**Task objective:** Please return the passage of the pool myths article from "Besides the obvious" to "as we know.", copied word for word.
[Given text Boundary: Start]
Top 4 Pool Myths
May 01, 2015 at 10:43 AM
In the pleasant and sunny world of pool ownership, many myths and urban legends circulate among the fine denizens of suburbia. We'd like to take aim at a few of the most popular un-truths that plague the pool-loving community, because in pool care as in life, the truth will set you free…
Myth #1: You must wait an hour after eating before swimming.
Not entirely true. The idea that swimming immediately after eating will inevitably lead to a life-threatening cramp seems to have first appeared in an outdated scouting manual from the early 20th century, Scouting for Boys, in which the author advises that "If you bathe within an hour and a half after taking a meal, that is, before your food is digested, you are very likely to get a cramp. Cramp doubles you up in extreme pain so that you cannot move your arms and legs and down you go. You may drown and it will be your own fault."
Besides the obvious use of scare tactics at play here, the science is unsupported. There has never been a reported case of drowning due to post-meal cramps in the history of the United States as far as we know.
While the act of swimming does divert the heart's precious blood to the muscles and away from the stomach during swimming, which can make digestion difficult and even lead to cramping, the idea of being sunk by a peanut butter and jelly sandwich is exaggerated, to say the least.
Myth #2: There are pool chemicals that reveal urine in pool water.
[Given text Boundary: End]
[Extracted records Boundary: Start]
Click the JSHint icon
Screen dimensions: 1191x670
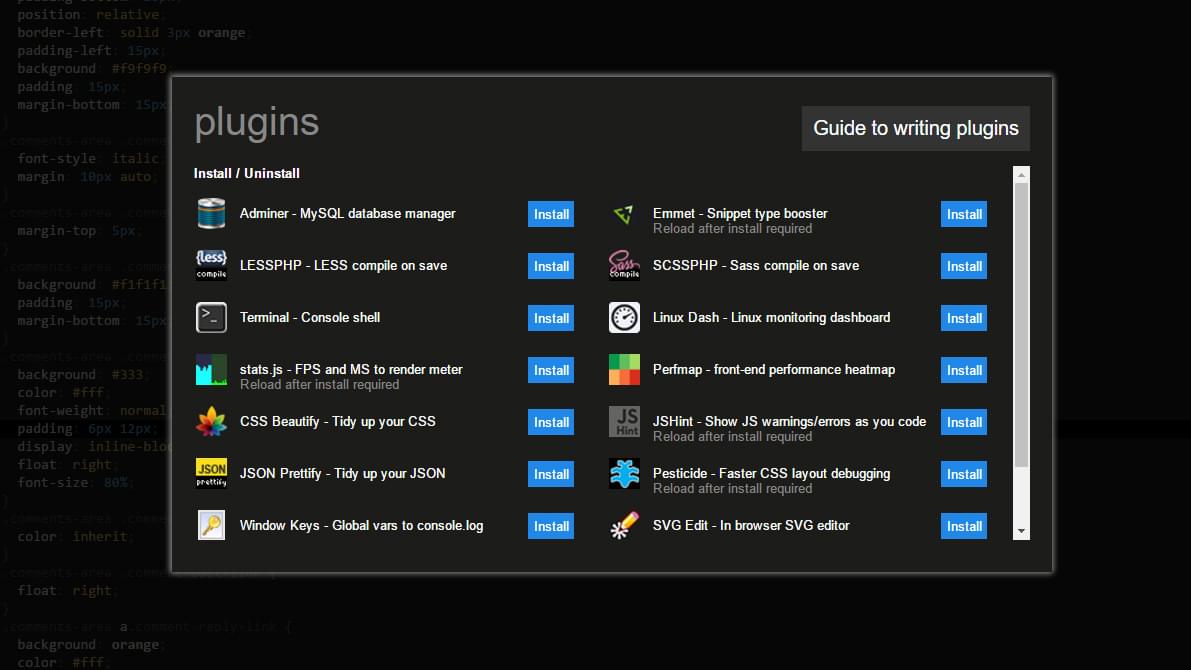[624, 422]
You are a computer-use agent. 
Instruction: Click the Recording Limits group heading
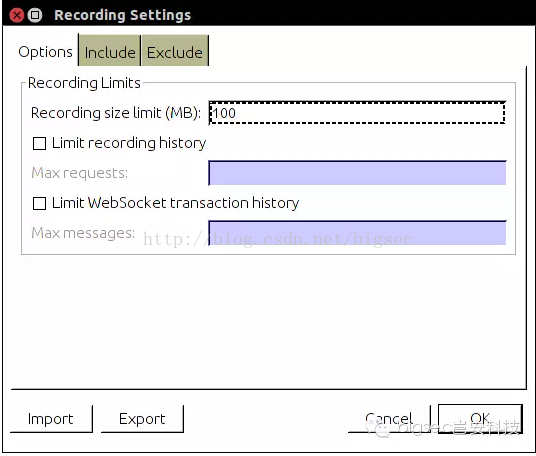point(84,83)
[Extracted records Boundary: End]
**Written answer:**
Besides the obvious use of scare tactics at play here, the science is unsupported. There has never been a reported case of drowning due to post-meal cramps in the history of the United States as far as we know.